After passing a $3.5 trillion budget resolution earlier this year, Congress tasked the House Ways and Means Committee with a monumental assignment: Come up with the money to pay for it! On September 13th, the House Ways and Means Committee Chairman introduced its budget reconciliation recommendations, and by September 15th, the Committee approved the same, which now go to the House Budget Committee to be added to the rest of a $3.5 trillion reconciliation bill. It is important to remember that these recommendations may never become law in their proposed form. However, seeing as some sort of tax changes are highly anticipated this year, and given the fact the Committee’s recommendations have officially laid the groundwork for possible reforms, we must all remain vigilant as this legislative process moves forward. Those who anticipate the tax changes and are prepared to be proactive in order to take advantage of the existing tax laws stand to achieve significant tax savings, and those who do not do so at their own peril.
The following is a brief overview of some of the estate and gift tax related proposals made by the Committee:
Estate, Gift and Generation-Skipping Transfer Tax Exemptions
For gifts and estate of individuals dying after December 31st of this year, the Committee has proposed a reduction in the combined lifetime gift / estate tax exemption to $5,000,000 adjusted for inflation with the base year being 2010. Some commentators and analysts have estimated this adjusted exemption amount will be around $6,000,000 per person; a near 50% reduction from the current amount of $11,700,000. While the current tax law provides for this same reduction to occur as of January 1, 2026, this proposal is a clear and aggressive acceleration of that provision.
On the bright side, however, the Committee’s proposal does not recommend the elimination of portability (i.e., a surviving spouse’s ability to “inherit” their deceased spouse’s unused exemption), nor is there any mention of eliminating or modifying the cost basis adjustment at death provisions of the existing law. Seeing as some change to the cost basis adjustment rules was previously proposed by President Biden himself, however, we may very well see this issue resurrected in future legislation.

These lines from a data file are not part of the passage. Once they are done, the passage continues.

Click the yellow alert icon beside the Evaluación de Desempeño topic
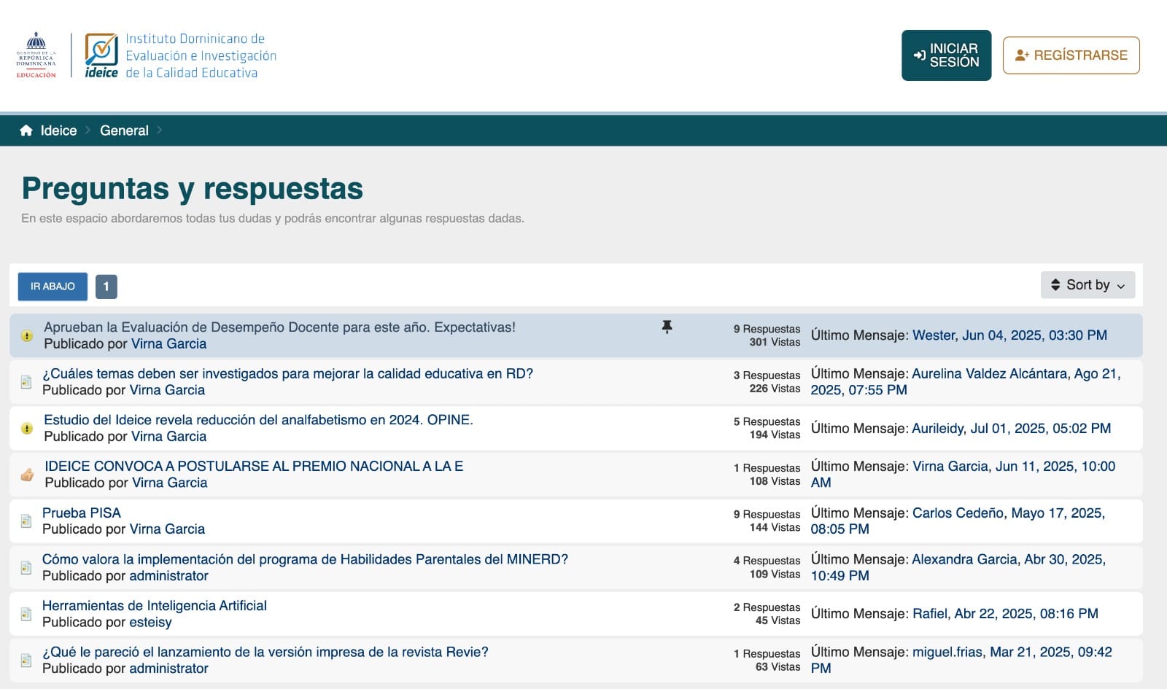This screenshot has width=1167, height=689. [27, 336]
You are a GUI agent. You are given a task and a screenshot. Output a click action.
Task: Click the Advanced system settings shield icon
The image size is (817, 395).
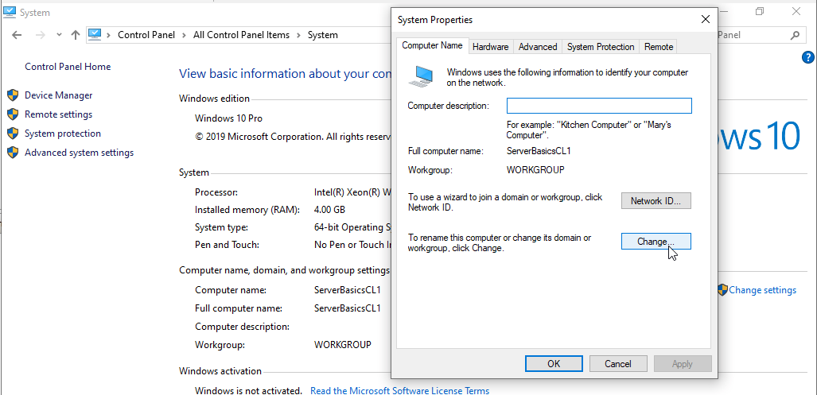pos(13,153)
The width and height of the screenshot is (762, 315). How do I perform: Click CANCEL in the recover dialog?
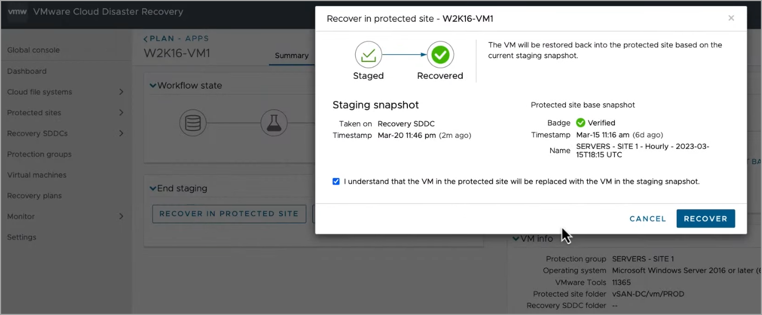(x=648, y=218)

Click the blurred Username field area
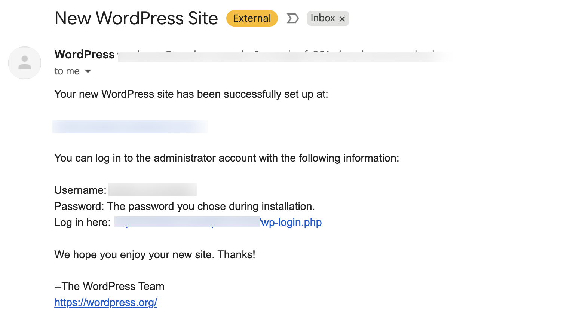[x=152, y=189]
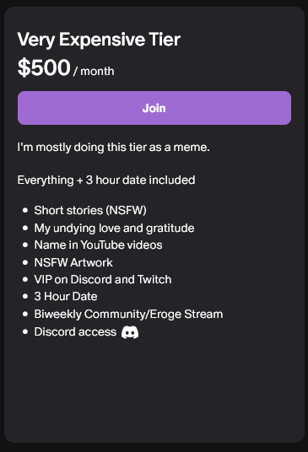Click the Discord logo icon
Viewport: 308px width, 452px height.
pyautogui.click(x=130, y=332)
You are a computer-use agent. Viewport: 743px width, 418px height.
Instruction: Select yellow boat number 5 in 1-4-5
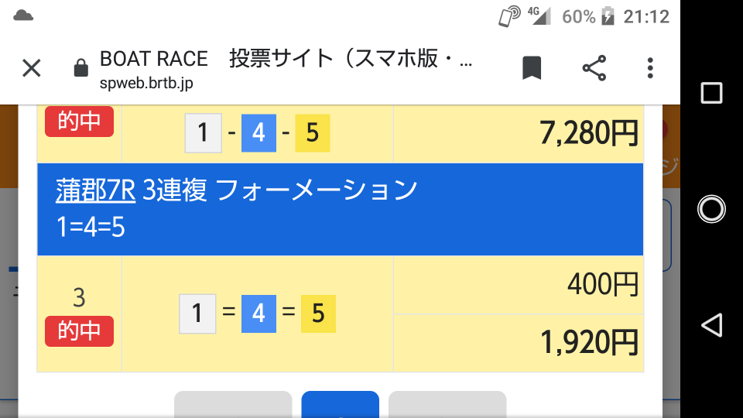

Changes to Grantor Trust Rules
Grantor trusts, often considered the bread and butter of sophisticated estate planning professionals and used in a variety of estate tax “freeze” techniques such as installment sales without recognition of gain on appreciated assets, as well as family gift planning techniques where the grantor can remove assets from their taxable estate while still retaining responsibility for the payment of income taxes incurred from those assets at no additional gift tax cost, have also found themselves on the chopping block as a result of the Committee’s proposal. Under the Committee’s recommendations, for transfer tax purposes:
1. Upon the death of a deemed owner of a grantor trust, the assets of the grantor trust will be included in the gross estate of the deemed owner;
2. If a distribution is made from a grantor trust, the distribution will be treated as a gift for gift tax purposes (unless the distribution is to the deemed owner or the deemed owner’s spouse, or discharges an obligation of the deemed owner); and
3. If the grantor trust status is terminated during the deemed owner’s lifetime, the deemed owner will be treated as having made a gift of the assets of the grantor trust.
The effect of this proposal appears to subject the appreciation of any asset transferred to the grantor trust to estate and/or gift tax, as applicable.
In addition, for income tax purposes:
1. Where there is a transfer of property between the grantor trust and the deemed owner, unless the trust is fully revocable by the deemed owner, the grantor trust rules are ignored in determining whether the transfer is a sale or exchange for income tax purposes;
2. A deemed owner and the grantor trust will be considered related parties, effectively disallowing any loss resulting from a sale or exchange between the deemed owner and the grantor trust.
Since these rules only apply to sales and exchanges between the deemed owner and the grantor trust, we may optimistically assume that a deemed owner and a grantor trust can enter into other transactions, such as rental arrangements or loans, which will continue to be disregarded for income tax purposes.
These proposals, if enacted, will apply to trusts created on or after the date of enactment of the new tax law, as well as to any portion of a trust established before the date of enactment that is attributable to a contribution on or after the date of enactment.
Valuation Rules for Non-Business Assets
Under this recommendation, when valuing an individual’s ownership interest in a privately-held entity for transfer tax purposes:
1. Any non-business assets owned by the entity will be disregarded;
2. The non-business assets will thereafter be valued separately (as if the individual had transferred those assets directly to the transferee); and
3. No valuation discount will apply when valuing the non-business assets.
For purposes of this proposal, a “non-business asset” is any passive asset that is held for the production or collection of income and which is not used in the active conduct of a trade or business (with certain exceptions for real property used in the active conduct of a real property trade or business in which the transferor materially participates, as well as passive assets held as a part of the reasonably required working capital of a trade or business).
The provisions of these proposals would apply to any and all transfers occurring after the date of enactment.